* begin Data in this exercise *
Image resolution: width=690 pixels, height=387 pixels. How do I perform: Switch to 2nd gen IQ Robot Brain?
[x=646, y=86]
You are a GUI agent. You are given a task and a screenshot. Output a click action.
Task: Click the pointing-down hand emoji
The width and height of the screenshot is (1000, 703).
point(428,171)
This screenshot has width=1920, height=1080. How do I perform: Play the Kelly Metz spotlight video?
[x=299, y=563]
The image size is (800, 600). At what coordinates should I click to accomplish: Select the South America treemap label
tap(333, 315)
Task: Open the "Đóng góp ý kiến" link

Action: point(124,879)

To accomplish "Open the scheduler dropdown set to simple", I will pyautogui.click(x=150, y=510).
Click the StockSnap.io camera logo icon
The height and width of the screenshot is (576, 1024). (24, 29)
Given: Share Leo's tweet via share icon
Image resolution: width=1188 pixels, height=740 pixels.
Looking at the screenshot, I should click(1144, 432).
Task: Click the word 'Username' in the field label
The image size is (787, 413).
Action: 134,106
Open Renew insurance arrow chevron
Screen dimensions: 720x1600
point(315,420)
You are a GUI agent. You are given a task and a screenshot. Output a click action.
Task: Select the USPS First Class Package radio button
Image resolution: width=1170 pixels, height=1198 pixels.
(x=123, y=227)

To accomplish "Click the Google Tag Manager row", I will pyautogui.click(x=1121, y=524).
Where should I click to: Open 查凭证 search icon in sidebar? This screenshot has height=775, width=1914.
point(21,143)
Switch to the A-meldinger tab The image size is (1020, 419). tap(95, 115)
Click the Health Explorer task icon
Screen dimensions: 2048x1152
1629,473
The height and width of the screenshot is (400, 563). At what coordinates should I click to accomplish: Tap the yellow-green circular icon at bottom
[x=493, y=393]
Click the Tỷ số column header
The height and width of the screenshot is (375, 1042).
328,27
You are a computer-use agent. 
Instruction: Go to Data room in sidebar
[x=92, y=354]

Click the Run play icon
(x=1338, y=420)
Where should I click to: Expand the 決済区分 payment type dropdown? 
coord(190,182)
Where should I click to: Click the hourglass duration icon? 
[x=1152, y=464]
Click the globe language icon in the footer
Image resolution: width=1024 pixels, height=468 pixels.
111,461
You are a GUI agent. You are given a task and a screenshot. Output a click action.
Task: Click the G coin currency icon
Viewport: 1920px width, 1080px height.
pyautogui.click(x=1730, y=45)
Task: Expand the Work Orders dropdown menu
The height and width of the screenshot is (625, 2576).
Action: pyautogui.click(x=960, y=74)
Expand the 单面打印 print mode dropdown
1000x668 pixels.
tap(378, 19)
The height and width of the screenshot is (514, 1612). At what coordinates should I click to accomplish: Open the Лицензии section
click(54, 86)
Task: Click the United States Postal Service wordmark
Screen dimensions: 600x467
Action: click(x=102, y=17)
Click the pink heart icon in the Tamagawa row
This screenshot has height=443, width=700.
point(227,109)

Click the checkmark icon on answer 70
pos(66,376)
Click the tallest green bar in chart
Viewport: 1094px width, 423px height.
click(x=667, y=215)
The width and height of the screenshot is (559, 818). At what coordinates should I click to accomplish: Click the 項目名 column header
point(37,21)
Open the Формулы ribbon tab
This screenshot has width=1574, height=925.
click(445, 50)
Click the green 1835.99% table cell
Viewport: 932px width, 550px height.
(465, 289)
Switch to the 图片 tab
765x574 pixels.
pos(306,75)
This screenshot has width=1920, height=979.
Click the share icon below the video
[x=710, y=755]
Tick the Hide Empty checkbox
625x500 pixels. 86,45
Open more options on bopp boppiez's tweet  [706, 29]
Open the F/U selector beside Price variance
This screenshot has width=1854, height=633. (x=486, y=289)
* end Data in this exercise *
**Given exercise:**
Please write out the entries again from the start up to and including the line with "will pyautogui.click(x=150, y=510).", keeping every line, and shift each coordinate in the answers up by 85.

**Written reply:**
Image resolution: width=690 pixels, height=387 pixels. How do I perform: Switch to 2nd gen IQ Robot Brain?
[x=731, y=171]
You are a GUI agent. You are given a task and a screenshot. Output a click action.
Task: Click the pointing-down hand emoji
The width and height of the screenshot is (1000, 703).
point(513,256)
This screenshot has width=1920, height=1080. How do I perform: Play the Kelly Metz spotlight video?
[x=384, y=648]
The image size is (800, 600). At what coordinates should I click to accomplish: Select the South America treemap label
tap(418, 400)
Task: Open the "Đóng góp ý kiến" link

Action: point(209,964)

To accomplish "Open the scheduler dropdown set to simple", I will pyautogui.click(x=235, y=595).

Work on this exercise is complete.